Just look at the past decade. The Patriot Act passed almost unanimously in the Senate (Wisconsin Sen. Russ Feingold, the most august of politicians, was the only one to vote against it). Both parties supported the Iraq War. Democrats flanked George W. Bush as he signed No Child Left Behind. In each of these cases, it’s the iconoclasts we now applaud, not those who formed the bipartisan consensus.

In Iowa, Senate Majority Leader Mike Gronstal, D-Council Bluffs, has engaged in his own intransigence, refusing to bring up a vote that could enable an anti-gay marriage constitutional amendment.

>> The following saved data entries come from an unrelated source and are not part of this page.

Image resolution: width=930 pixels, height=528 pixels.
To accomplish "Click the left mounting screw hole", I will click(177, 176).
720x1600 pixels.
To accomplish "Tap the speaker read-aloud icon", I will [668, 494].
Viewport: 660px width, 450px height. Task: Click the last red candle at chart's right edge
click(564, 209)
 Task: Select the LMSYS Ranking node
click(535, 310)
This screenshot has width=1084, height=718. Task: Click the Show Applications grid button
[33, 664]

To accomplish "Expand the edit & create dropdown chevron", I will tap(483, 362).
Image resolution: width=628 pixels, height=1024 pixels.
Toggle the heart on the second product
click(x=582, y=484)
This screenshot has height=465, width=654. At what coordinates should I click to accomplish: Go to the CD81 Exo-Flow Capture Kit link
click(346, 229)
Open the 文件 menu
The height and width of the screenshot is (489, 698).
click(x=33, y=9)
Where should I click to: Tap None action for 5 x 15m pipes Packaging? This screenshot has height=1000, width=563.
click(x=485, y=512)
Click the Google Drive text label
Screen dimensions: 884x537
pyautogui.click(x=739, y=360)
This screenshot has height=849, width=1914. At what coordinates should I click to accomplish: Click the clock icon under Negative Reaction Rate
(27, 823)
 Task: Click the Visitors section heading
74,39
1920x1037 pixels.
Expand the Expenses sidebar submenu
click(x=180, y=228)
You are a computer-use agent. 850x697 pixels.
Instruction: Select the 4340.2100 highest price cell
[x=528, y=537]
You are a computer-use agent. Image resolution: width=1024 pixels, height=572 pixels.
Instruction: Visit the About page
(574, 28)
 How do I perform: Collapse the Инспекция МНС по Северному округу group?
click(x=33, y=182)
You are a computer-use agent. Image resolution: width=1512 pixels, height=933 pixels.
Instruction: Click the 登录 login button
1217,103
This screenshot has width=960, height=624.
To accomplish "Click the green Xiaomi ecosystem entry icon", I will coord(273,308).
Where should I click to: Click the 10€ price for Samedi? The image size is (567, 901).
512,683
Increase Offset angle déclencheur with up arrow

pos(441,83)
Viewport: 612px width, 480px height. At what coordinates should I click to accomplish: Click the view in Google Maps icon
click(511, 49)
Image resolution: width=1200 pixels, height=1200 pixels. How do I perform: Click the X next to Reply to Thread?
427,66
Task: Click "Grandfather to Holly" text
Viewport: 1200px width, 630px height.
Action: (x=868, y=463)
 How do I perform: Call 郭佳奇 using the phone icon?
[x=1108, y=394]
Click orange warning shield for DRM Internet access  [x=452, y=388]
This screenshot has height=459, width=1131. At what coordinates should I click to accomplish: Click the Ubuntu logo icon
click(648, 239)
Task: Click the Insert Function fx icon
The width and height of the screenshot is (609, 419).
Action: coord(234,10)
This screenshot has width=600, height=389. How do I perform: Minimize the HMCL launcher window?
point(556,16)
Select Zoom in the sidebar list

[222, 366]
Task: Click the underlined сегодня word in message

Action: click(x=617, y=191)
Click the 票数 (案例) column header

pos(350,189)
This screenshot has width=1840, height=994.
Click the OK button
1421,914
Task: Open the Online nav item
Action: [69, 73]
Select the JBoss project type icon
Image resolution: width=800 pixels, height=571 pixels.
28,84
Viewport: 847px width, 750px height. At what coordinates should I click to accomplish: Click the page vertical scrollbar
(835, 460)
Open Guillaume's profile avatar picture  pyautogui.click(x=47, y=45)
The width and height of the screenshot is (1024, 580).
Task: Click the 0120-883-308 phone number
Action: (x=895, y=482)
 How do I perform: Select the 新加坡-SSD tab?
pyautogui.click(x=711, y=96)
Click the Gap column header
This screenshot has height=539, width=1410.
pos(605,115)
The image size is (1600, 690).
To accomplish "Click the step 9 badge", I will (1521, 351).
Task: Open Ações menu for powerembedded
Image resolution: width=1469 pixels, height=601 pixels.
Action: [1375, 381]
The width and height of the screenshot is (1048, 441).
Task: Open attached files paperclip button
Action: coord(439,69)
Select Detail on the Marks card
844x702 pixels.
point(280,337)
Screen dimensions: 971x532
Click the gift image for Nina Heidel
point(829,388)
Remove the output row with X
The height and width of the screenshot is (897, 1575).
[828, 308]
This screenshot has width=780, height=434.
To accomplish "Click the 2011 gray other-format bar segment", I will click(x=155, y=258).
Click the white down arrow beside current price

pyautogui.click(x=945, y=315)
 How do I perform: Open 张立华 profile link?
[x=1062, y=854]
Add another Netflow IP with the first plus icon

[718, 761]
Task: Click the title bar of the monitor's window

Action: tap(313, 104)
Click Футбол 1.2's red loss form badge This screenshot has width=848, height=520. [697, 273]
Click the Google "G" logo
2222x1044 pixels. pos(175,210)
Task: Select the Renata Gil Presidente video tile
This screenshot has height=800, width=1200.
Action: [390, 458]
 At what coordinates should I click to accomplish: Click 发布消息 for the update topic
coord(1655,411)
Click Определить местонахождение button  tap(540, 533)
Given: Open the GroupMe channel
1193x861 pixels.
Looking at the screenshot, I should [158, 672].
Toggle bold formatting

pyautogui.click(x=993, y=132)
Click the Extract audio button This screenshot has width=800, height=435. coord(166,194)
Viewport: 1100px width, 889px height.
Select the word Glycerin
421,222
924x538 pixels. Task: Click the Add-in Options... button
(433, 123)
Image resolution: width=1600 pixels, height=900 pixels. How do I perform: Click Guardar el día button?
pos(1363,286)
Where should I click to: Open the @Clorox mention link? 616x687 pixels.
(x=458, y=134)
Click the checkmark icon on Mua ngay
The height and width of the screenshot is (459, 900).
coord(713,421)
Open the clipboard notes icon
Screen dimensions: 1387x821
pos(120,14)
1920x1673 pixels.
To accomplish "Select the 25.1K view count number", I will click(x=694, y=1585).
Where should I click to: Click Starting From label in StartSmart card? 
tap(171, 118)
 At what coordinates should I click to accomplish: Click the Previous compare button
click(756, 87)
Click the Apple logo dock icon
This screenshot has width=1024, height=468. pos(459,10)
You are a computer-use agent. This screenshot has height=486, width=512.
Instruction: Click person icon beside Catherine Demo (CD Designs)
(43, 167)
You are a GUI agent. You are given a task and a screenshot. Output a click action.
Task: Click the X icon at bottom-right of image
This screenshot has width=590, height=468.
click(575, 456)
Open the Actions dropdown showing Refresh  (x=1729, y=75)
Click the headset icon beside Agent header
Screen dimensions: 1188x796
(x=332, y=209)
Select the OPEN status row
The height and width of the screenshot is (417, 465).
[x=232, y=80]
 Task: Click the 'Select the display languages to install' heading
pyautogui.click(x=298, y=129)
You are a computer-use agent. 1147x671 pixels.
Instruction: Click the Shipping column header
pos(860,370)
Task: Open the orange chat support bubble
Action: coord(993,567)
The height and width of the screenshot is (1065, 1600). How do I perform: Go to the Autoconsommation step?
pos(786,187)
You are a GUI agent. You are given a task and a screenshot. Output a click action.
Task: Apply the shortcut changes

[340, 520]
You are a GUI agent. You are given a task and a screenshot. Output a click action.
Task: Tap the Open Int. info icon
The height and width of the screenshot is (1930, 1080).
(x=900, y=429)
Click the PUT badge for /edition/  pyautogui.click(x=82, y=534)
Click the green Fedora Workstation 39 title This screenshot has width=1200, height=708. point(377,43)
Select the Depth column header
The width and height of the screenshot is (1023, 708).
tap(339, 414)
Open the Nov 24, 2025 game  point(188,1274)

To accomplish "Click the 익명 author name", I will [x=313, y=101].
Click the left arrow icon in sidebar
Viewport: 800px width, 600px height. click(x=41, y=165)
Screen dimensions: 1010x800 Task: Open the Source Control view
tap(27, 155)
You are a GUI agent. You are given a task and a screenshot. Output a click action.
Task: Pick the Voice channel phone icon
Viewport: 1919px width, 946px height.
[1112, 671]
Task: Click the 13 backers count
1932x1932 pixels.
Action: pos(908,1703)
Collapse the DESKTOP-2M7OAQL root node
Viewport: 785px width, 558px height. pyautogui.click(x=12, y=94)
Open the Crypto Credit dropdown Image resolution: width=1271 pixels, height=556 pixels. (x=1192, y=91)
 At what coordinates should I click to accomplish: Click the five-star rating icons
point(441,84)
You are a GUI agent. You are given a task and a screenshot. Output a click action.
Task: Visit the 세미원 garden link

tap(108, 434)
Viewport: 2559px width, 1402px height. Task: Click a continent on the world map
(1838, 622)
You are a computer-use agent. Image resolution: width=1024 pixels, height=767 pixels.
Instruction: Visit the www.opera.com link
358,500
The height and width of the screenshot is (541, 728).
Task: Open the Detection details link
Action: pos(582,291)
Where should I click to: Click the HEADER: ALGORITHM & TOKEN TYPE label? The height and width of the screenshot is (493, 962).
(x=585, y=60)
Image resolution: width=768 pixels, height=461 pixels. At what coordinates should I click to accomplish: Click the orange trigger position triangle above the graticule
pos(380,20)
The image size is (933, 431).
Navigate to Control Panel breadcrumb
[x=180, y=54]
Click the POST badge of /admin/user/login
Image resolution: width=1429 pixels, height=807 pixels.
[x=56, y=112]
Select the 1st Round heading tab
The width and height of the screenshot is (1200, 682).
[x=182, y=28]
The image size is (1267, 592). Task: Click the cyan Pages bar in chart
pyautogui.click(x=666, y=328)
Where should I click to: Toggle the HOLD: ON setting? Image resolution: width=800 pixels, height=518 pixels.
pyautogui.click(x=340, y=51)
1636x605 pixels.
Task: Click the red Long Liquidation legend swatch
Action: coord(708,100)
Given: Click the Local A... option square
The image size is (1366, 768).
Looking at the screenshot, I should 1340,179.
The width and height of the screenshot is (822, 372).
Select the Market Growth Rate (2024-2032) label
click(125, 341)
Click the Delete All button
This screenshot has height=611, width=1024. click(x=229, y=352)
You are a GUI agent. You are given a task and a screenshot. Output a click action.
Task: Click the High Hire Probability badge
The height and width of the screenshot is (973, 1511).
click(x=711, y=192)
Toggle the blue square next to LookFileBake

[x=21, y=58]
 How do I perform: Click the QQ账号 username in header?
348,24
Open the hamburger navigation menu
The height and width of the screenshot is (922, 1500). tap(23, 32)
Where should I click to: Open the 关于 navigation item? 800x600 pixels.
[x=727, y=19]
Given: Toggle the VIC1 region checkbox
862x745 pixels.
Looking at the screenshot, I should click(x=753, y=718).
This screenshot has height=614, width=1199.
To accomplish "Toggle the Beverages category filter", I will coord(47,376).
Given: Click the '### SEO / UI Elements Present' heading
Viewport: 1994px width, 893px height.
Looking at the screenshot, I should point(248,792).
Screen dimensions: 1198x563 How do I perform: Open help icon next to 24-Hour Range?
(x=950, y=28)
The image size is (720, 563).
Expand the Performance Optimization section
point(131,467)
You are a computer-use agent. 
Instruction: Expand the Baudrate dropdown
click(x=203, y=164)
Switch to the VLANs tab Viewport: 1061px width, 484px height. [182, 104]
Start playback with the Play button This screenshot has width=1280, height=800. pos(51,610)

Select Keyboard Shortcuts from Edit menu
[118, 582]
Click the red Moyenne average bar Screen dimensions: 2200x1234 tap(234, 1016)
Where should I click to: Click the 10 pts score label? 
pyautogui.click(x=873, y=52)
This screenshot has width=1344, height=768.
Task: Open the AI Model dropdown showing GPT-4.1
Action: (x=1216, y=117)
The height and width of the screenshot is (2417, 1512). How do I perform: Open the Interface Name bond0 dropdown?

The truth is, politics is built on conflict. Both parties — and most Americans — generally agree on core principles: freedom, equality, democracy. Concrete conceptions of these otherwise vacuous values vary wildly, however, rendering compromise on many big issues nearly impossible.

And in our system, that’s often not a bad thing. Bipartisanship is typically equated with broad-based political agreement, especially by those in the media. This contrived consensus often halts discussion, vitiating the democratic process.

Barring massive one-party control, our politics requires some degree of bipartisanship. Unlike many European democracies, we don’t have a system in which one party is essentially given free rein to implement their preferred policies post-election. Still, bipartisanship shouldn’t be venerated for its own sake.

We shouldn’t forget its many shortcomings.

— by Shawn Gude

NO

President Obama’s new pledge to focus on bipartisanship has both conservative and progressive circles echoing with some well-deserved groans. Rep. Alan Grayson, D-Fla., recently told "Democracy Now" that Obama’s pledge amounts to little more than appeasement, something that’s hardly debatable given the quarrelsome first two years of his "post-partisan" presidency.

But even though it is currently ineffectual, bipartisanship itself is not a broken ideal or a failed philosophy; rather, the American future is rife with large debates and decisions that need collaboration from both sides of the aisle.

It’s true that many recent bipartisan efforts have proven disastrous, including No Child Left Behind and the Iraq War. But these particular decisions and policies were a result more of willful ignorance, disregard for rational analysis, and knee-jerk loyalty to political platitudes. There is nothing inherent in bipartisanship that encourages the kind of irrational groupthink that results in bad policy.

In an ideal political milieu, bipartisan processes can encourage collaborative thinking rather than the competitive jockeying for power that dominates Congress today. If we take for granted the idea that everyone, Republican or Democrat, has the same basic human needs (say, security and dignity, pride, and a chance to better her- or himself), an ideal government would find division only in the method by which to secure those needs.

Of course, this discounts corporate influence and the idea that happiness and rights are zero-sum qualities. It discounts our current political climate of entrenched bitterness and self-righteous enmity. But larger issues such as the economy, civil liberties, and education reform could benefit from honest, open discussion, and a willingness to work across the aisle to help all Americans regardless of political affiliation.

That would constitute the sort of true bipartisanship that could benefit our nation as we look to a turbulent future.